▶ _EXCERPT PROVIDED_
>>>
The ancient Greek-speaking world had been, for one thing, a world of argument and abstraction; the medieval Latin-speaking world became a world of image and imagination. As early as the late second century, images of the Virgin Mother with the Divine Child on her lap appeared in the Roman catacombs on rough arches high above the tombs of early Christians. In these quickly daubed, fading frescoes Mary may still be discerned, surrounded by other biblical figures, some in shallow relief:

    She turned up first in Rome,

    impressed upon a catacomb,

    a hieroglyph relief

    conceived by a martyred primitif.

Madonna and Child of the late second century from the Roman Catacomb of Santa Priscilla. The figure to the left is a prophet, either Balaam or Isaiah, each of whom was thought to have prophesied that Christ would appear as a star or light. Above the Madonna’s head is a star to which the prophet is pointing. Despite the poor state of preservation, we can discern that the Madonna is seated, wears a short-sleeved tunic, and is tenderly bent toward the baby, offering her breast. (Photo Credit 1.11)
<<<
▶ _SET OF TASKS_
**a)** Summarize the passage on early images of Mary in two sentences.
**b)** In the passage on early images of Mary, which catacomb holds the late second-century Madonna and Child?

▶ _INFORMATION PROVIDED_
>>>
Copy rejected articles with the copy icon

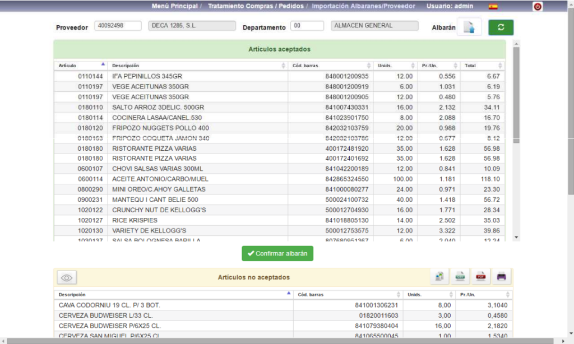439,277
<<<
▶ _RESPONSES TO THE TASKS_
**a)** The passage contrasts the ancient Greek-speaking world of argument and abstraction with the medieval Latin-speaking world of image and imagination, and notes that images of the Virgin with the Divine Child appeared in the Roman catacombs as early as the late second century. It describes one such Madonna and Child from the Catacomb of Santa Priscilla, where a prophet points to a star above her head and the seated Madonna bends tenderly toward the baby, offering her breast.

**b)** The Roman Catacomb of Santa Priscilla.